- Extract provided
····················
Re: [RFC PATCH] perf/core: don't sample kernel regs upon skid

From: Peter Zijlstra
Date: Mon Jul 02 2018 - 11:47:11 EST


On Mon, Jul 02, 2018 at 04:12:50PM +0100, Mark Rutland wrote:
> Users can request that general purpose registers, instruction pointer,
> etc, are sampled when a perf event counter overflows. To try to avoid
> this resulting in kernel state being leaked, unprivileged users are
> usually forbidden from opening events which count while the kernel is
> running.
>
> Unfortunately, this is not sufficient to avoid leading kernel state.

'leaking' surely.

>
> For various reasons, there can be a delay between the overflow occurring
> and the resulting overflow exception (e.g. an NMI) being taken. During
> this window, other instructions may be executed, resulting in skid.
>
> This skid means that a userspace-only event overflowing may result in an
> exception being taken *after* entry to the kernel, allowing kernel
> registers to be sampled. Depending on the amount of skid, this may only
> leak the PC (breaking KASLR), or it may leak secrets which are currently
> live in GPRs.
····················
- Raw data
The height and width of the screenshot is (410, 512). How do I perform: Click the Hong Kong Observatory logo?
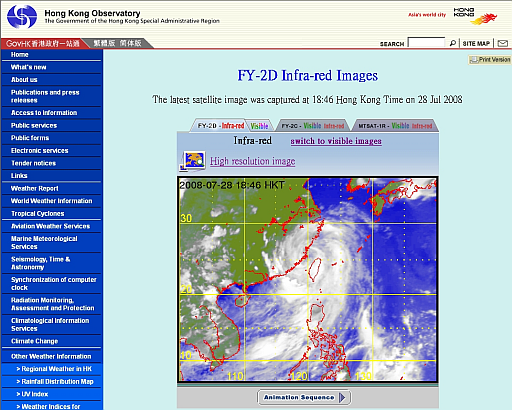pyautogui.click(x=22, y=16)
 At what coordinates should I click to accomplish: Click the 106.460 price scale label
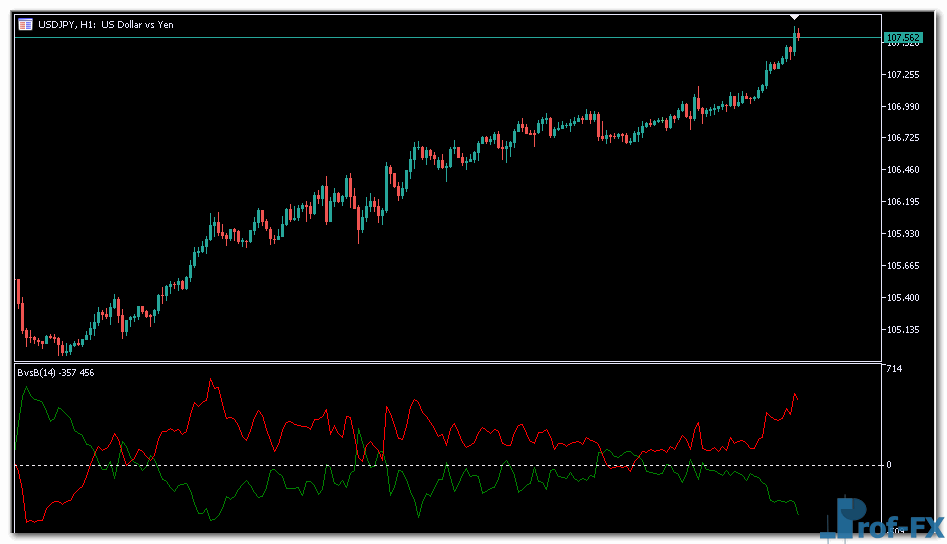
····················
- Complete the following
1. Please reproduce the perf/core patch reply, starting at "Re: [RFC PATCH]" and ending at "leading kernel state.", and switch "unprivileged" to "non-root".
2. Continue the perf/core patch reply from the point where it stops.

- Answers per task
1.
Re: [RFC PATCH] perf/core: don't sample kernel regs upon skid

From: Peter Zijlstra
Date: Mon Jul 02 2018 - 11:47:11 EST


On Mon, Jul 02, 2018 at 04:12:50PM +0100, Mark Rutland wrote:
> Users can request that general purpose registers, instruction pointer,
> etc, are sampled when a perf event counter overflows. To try to avoid
> this resulting in kernel state being leaked, non-root users are
> usually forbidden from opening events which count while the kernel is
> running.
>
> Unfortunately, this is not sufficient to avoid leading kernel state.

2.
>
> Let's avoid this by only sampling from the user registers when an event
> is supposed to exclude the kernel, providing the illusion that the
> overflow exception is taken from userspace.
>
> We also have similar cases when sampling a guest, where we get the host
> regs in some cases. It's not entirely clear to me how we should handle
> these.

Would not a similar:

if ((event->attr.exclude_hv || event->attr.exclude_host) /* WTF both !? */ &&
perf_guest_cbs && !perf_guest_cbs->is_in_guest())
return perf_guest_cbs->guest_pt_regs();

work there? Of course, perf_guest_info_callbacks is currently lacking
that guest_pt_regs() thingy..

>
> Signed-off-by: Mark Rutland <mark.rutland@xxxxxxx>
> Cc: Ingo Molnar <mingo@xxxxxxxxxx>
> Cc: Jin Yao <yao.jin@xxxxxxxxxxxxxxx>
> Cc: Peter Zijlstra <peterz@xxxxxxxxxxxxx>
> ---
> kernel/events/core.c | 28 ++++++++++++++++++++++++++++
> 1 file changed, 28 insertions(+)
>
> diff --git a/kernel/events/core.c b/kernel/events/core.c
> index 8f0434a9951a..2ab2548b2e66 100644
> --- a/kernel/events/core.c
> +++ b/kernel/events/core.c
> @@ -6361,6 +6361,32 @@ perf_callchain(struct perf_event *event, struct pt_regs *regs)
> return callchain ?: &__empty_callchain;
> }
>
> +static struct pt_regs *perf_get_sample_regs(struct perf_event *event,
> + struct pt_regs *regs)
> +{
> + /*
> + * Due to interrupt latency (AKA "skid"), we may enter the kernel
> + * before taking an overflow, even if the PMU is only counting user
> + * events.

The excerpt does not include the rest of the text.